抜粋
---------------

2025年10月16日
最近、podcastか何かで「ソバーキュリアス」という言葉を聞いた。「しらふ(sober)」と「好奇心を持つ(curious)」を合わせた造語で、要は「体質的には酒が飲めるけど、あえて飲まないスタイル」を指すらしい。これを実践している人を「ソバキュリアン」と呼ぶようだ。
わざわざ新語を作るほどか?とも思ったが、名前をつけることで初めてその存在を認識できるというのは確かにあると思う。なにより、私自身がソバキュリアンに該当することに気づけた。
私の場合、体質的にはまあまあ飲めるし、特別な場では少し飲酒することもあるのだが、日常生活では酒を飲むタイミングがない。
まず飛騨の農村部に住んでいると車移動必須なので、酒を飲めばその日はもう自力で遠出できなくなる。突発的な買い物にも行けなくなるというリスクを追いたくない。
また、仕事から帰ると大抵は自炊をして子供を入浴させるので、飲酒して手際が悪くなるのは嫌だ。入浴後も、寝る直前まで文章を書いたり勉強したり読書したりしていることが多いので、飲酒でパフォーマンスを落としたくない。

---------------

課題 1
ソバーキュリアスについての文章のうち、「まず飛騨の農村部に住んでいる」という語句で始まり「ォーマンスを落としたくない。」で終わる部分を、一字も変えずに書き写してください。
課題 2
記録のうち、「[button] (36, 6)」を含む行から「Grupo Hanbho (76, 603)」を含む行までを、両端の行も含め、空行を除いた番号付きリストとして示してください。その範囲の行だけを挙げてください。

---------------

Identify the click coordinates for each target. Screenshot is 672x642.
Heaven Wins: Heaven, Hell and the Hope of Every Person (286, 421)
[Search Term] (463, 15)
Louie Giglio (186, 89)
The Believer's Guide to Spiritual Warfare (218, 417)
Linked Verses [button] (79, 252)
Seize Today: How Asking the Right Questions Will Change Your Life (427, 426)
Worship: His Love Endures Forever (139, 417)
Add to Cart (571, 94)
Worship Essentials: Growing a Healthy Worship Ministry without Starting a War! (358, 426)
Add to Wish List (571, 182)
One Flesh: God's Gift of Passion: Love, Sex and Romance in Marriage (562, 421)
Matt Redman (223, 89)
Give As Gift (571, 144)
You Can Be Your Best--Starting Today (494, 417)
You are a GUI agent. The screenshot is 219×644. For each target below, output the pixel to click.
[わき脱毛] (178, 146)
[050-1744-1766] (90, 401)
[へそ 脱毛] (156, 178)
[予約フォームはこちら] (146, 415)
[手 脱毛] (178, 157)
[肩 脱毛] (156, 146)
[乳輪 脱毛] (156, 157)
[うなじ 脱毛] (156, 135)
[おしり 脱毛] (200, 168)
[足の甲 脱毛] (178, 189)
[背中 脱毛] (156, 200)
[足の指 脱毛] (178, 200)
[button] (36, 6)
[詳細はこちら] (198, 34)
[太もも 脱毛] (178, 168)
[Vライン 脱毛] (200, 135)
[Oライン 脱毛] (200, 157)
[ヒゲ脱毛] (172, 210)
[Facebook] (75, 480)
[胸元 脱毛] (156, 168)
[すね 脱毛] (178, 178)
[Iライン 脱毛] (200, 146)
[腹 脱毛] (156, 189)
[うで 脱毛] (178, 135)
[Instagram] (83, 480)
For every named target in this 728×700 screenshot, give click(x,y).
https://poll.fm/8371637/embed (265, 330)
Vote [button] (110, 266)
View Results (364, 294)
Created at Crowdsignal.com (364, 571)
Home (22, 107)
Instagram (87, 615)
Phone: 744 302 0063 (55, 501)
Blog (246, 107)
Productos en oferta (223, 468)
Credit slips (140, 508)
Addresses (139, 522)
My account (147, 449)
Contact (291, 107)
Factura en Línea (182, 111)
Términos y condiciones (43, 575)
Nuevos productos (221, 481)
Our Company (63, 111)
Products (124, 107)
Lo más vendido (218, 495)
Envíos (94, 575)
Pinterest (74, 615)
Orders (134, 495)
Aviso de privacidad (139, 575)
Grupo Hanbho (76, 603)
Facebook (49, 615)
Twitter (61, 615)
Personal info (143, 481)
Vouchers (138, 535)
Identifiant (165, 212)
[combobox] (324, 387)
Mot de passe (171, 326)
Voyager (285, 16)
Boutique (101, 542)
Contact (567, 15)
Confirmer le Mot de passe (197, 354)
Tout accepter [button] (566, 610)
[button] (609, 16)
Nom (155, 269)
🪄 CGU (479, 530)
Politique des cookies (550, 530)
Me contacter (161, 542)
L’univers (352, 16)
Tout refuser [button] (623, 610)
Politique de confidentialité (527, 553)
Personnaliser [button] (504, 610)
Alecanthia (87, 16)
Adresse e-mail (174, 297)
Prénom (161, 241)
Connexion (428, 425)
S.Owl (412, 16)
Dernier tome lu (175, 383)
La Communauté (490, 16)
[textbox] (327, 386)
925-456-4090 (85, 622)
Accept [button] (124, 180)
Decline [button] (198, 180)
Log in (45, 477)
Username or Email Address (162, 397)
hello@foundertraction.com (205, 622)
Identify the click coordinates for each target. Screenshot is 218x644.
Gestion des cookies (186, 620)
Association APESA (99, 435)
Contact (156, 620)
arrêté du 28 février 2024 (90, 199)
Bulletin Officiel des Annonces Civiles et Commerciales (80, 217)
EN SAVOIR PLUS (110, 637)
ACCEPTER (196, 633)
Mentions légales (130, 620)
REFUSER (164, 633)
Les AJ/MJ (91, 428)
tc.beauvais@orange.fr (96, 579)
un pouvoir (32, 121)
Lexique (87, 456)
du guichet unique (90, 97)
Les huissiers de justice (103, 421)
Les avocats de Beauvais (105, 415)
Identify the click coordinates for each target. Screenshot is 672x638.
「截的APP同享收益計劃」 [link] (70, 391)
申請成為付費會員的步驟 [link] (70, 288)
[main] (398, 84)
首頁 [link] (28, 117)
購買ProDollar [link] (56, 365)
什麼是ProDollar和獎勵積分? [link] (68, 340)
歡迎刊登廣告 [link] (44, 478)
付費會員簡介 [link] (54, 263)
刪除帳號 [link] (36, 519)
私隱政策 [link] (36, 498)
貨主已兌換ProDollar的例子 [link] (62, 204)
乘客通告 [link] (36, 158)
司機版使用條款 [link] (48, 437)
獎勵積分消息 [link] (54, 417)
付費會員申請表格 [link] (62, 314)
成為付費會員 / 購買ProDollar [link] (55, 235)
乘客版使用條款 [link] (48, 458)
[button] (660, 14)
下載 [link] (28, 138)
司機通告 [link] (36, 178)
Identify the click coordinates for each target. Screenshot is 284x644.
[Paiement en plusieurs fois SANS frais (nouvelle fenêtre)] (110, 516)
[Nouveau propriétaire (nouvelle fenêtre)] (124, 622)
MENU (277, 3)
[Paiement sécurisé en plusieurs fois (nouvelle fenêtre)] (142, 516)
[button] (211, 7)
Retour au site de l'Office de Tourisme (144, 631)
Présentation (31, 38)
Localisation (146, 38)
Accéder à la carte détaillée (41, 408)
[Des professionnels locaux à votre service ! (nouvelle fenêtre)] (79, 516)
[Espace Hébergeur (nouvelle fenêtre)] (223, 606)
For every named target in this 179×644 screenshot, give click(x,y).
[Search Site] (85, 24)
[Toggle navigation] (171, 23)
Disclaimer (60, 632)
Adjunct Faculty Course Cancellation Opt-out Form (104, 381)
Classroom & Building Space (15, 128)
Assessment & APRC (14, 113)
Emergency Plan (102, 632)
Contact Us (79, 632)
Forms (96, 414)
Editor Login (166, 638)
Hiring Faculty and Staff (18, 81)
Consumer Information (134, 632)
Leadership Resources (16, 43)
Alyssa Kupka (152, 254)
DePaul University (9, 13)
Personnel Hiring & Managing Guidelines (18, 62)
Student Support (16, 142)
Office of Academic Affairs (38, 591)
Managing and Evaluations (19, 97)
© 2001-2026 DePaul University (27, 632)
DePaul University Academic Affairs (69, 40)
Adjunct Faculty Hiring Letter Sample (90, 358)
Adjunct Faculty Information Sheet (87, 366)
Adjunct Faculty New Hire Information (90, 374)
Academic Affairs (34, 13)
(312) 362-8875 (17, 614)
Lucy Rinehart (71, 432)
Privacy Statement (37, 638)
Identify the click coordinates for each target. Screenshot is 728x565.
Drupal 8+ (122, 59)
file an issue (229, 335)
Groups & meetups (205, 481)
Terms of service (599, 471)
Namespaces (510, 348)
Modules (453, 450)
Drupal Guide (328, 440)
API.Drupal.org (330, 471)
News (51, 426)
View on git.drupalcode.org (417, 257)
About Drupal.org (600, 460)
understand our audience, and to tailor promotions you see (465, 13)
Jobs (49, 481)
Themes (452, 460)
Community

---------------

解答例 1
まず飛騨の農村部に住んでいると車移動必須なので、酒を飲めばその日はもう自力で遠出できなくなる。突発的な買い物にも行けなくなるというリスクを追いたくない。
また、仕事から帰ると大抵は自炊をして子供を入浴させるので、飲酒して手際が悪くなるのは嫌だ。入浴後も、寝る直前まで文章を書いたり勉強したり読書したりしていることが多いので、飲酒でパフォーマンスを落としたくない。

解答例 2
1. [button] (36, 6)
2. [詳細はこちら] (198, 34)
3. [太もも 脱毛] (178, 168)
4. [Vライン 脱毛] (200, 135)
5. [Oライン 脱毛] (200, 157)
6. [ヒゲ脱毛] (172, 210)
7. [Facebook] (75, 480)
8. [胸元 脱毛] (156, 168)
9. [すね 脱毛] (178, 178)
10. [Iライン 脱毛] (200, 146)
11. [腹 脱毛] (156, 189)
12. [うで 脱毛] (178, 135)
13. [Instagram] (83, 480)
14. For every named target in this 728×700 screenshot, give click(x,y).
15. https://poll.fm/8371637/embed (265, 330)
16. Vote [button] (110, 266)
17. View Results (364, 294)
18. Created at Crowdsignal.com (364, 571)
19. Home (22, 107)
20. Instagram (87, 615)
21. Phone: 744 302 0063 (55, 501)
22. Blog (246, 107)
23. Productos en oferta (223, 468)
24. Credit slips (140, 508)
25. Addresses (139, 522)
26. My account (147, 449)
27. Contact (291, 107)
28. Factura en Línea (182, 111)
29. Términos y condiciones (43, 575)
30. Nuevos productos (221, 481)
31. Our Company (63, 111)
32. Products (124, 107)
33. Lo más vendido (218, 495)
34. Envíos (94, 575)
35. Pinterest (74, 615)
36. Orders (134, 495)
37. Aviso de privacidad (139, 575)
38. Grupo Hanbho (76, 603)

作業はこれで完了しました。